* **REQUESTS**:
1 > Answer these questions from the article on troublesome story openings:
(a) Which mindless-task opening do the authors call their all-time favorite?
(b) In the Soulless excerpt, where had Miss Tarabotti retreated?
(c) For how many sentences does the Soulless scene stay in the mundane?
2 > Write the next part of the article on troublesome story openings, starting after its final sentence.

* **PAGE TEXT**:
=======

By Kristin Nelson & Angie Hodapp
For the Part 1 of this article series, click here.
For the Part 2 of this article series, click here.
Angie Hodapp and I recently teamed up to bring wit and wisdom to writers who want to work on craft. During our workshop, we identified several story openings that usually spell trouble for aspiring writers who are looking for representation. Thus, this series of articles was born! Here we bring you the third installment.
Your opening pages might be in trouble if…
#3) Your novel opens with what we call the “mindless task” or the “everyday normal.”
A common opening-page snafu we often see is when writers spend too much time setting up what is “normal” for the character before leaping into what will make this story/character extraordinary.
We see a lot of opening pages that show a character performing mindless tasks, such as cleaning the house, grooming (getting out of the shower, combing hair, brushing teeth), taking a child to school, collecting the mail, making breakfast, or having conversations that revolve around the mundane. And don’t forget our all-time favorite: a character waking up. (See “The Perils of Waking Characters” Part 1 and Part 2 on my blog for more about why this opening spells trouble.)
Illustrating the normal is not dynamic. In the normal, very little can be revealed about the character or setting. Because of this, we’re also on alert for openings like these:
“Monday started like any normal day…[followed by pages of details about Monday morning].”
“If I’d only known then what I know now…[followed by pages of detail about then].”
These types of openings hint at an inciting incident. But what the writer is really doing here is postponing the story conflict. They’re asking the reader to bear with them through a few opening pages of mundane tasks and details by making a vague promise that there’s good stuff coming later. In most cases, that simply doesn’t work.
The Importance of Voice
Accomplished writers use literary voice to transcend what might be considered mundane. A terrific example is the opening scene of Gail Carriger’s Soulless:
Miss Alexia Tarabotti was not enjoying her evening. Private balls were never more than middling amusements for spinsters, and Miss Tarabotti was not the kind of spinster who could garner even that much pleasure from the event. To put the pudding in the puff: she had retreated to the library, her favorite sanctuary in any house, only to happen upon an unexpected vampire.
This scene actually does open with a light touch of the mundane, but Carriger’s unique voice draws the reader in. Most importantly, the scene doesn’t stay in the mundane for very long—only two sentences, and then in the third, an unexpected vampire appears. The surprise is not the vampire. He’s actually expected in this world. It’s his attack that knocks Alexia off balance. Every vampire knows Alexia is soulless and therefore renders the supernatural powerless once touched. This persistent vampire doesn’t seem to know this nor does he seem to learn quickly when his power disappears. This is what then grabs the reader and won’t let go. Carriger takes the mundane and uses voice, wit, and a twist to engage the reader…all in the first three pages of the novel.
The Hero’s Journey and the Ordinary World
Angie here. Many writers’ first contact with story structure is the Hero’s Journey. It gets pounded into us at writing conferences and story workshops, and through books on how to plot a novel.

=======

* **DATA SECTION**:
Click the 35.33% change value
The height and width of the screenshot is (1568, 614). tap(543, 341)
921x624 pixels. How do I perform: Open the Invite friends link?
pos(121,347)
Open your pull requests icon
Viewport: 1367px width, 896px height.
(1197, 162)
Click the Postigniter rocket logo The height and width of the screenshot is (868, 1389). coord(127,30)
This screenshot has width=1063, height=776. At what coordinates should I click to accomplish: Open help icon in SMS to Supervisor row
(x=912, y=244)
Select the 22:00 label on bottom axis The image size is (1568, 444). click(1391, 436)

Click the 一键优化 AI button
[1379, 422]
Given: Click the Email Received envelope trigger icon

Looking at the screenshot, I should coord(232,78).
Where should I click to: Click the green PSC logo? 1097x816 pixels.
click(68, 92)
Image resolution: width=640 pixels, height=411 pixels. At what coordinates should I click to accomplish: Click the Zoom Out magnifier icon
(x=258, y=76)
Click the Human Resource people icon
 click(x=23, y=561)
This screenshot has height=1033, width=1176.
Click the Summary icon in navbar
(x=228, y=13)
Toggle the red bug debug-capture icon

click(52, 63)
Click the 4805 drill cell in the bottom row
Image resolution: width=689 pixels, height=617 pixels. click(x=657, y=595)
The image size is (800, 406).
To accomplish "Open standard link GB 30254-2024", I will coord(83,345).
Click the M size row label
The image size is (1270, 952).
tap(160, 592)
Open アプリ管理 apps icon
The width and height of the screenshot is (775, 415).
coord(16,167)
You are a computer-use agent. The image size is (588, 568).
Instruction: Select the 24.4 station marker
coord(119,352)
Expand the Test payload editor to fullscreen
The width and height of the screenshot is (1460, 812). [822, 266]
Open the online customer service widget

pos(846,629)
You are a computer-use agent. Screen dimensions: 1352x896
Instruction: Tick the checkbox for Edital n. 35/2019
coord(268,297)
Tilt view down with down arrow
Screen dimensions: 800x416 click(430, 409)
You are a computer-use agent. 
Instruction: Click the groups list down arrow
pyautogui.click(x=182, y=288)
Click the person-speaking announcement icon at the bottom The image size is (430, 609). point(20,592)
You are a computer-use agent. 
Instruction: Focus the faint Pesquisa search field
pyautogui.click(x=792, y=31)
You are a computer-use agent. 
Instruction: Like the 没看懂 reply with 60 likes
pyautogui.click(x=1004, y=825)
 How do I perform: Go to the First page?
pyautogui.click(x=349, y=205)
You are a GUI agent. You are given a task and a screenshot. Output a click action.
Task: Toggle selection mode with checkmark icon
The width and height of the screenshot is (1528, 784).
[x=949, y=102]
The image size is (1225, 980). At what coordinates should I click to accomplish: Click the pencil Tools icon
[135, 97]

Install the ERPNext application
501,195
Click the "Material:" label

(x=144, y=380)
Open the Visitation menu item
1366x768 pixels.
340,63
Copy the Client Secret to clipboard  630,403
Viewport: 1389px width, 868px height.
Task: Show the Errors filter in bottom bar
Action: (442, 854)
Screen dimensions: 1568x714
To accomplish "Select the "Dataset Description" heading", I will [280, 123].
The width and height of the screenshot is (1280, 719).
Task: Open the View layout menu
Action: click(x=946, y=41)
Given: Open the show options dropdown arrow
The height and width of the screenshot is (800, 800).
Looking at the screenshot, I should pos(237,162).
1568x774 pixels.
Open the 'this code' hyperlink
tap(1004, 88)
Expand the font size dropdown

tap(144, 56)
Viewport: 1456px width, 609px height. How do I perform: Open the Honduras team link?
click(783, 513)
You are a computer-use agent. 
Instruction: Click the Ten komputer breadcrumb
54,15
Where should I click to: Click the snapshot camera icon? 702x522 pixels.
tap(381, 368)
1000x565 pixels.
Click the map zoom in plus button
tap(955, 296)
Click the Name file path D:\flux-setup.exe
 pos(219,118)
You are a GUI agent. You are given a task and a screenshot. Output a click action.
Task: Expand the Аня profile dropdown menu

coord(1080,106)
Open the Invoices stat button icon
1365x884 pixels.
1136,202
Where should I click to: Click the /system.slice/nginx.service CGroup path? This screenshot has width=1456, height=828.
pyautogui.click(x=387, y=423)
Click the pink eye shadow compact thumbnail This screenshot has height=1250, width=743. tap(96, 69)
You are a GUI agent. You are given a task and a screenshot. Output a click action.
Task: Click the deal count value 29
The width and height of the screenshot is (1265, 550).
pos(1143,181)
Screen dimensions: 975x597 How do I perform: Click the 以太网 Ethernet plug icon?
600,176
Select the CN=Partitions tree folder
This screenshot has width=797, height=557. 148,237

=======

* **EXPECTED RESPONSES**:
1 >
(a) A character waking up.
(b) To the library.
(c) Two sentences.

2 >
According to the Hero’s Journey (useful to screenwriters, constraining to novelists), we must devote our first few pages to the “ordinary world.” This is supposed to paint a picture of what the hero’s life is like before the Big Boom of the story’s inciting incident. Without the hero’s ordinary world, how will the reader recognize that change has occurred once they reach the end of the novel?
Poppycock.
What this widespread education in the Hero’s Journey has done is fill slush piles everywhere with sample pages full of ordinary worlds. Yet what are agents looking for? Extraordinary. Your best bet for standing out in the slush pile is to get to the good stuff as quickly as possible.
Bonus Tip: The Chapter Two Switcheroo
James Scott Bell, the author of some of Angie’s favorite books on writing and revision, suggests that once you finish an entire draft of your novel, go back and swap your first two chapters. So many aspiring writers frontload their first chapters with backstory, exposition, and narrative, saving the action and conflict for chapter two. Sometimes, switching those first two chapters is all you need to do to fix a boring opening. Plant the hook first. Then see how much of the other stuff you really need in order to tell your protagonist’s tale in the most compelling—and extraordinary!—way possible.
Photo Credit: Sherman Geronimo-Tan
In my opinion the Hero’s Journey has been reanimated so many times, that it now sits in the corner, behind every other cliche, a mindless, useless zombie, raising its arms every once in a while, swatting at innocent writers.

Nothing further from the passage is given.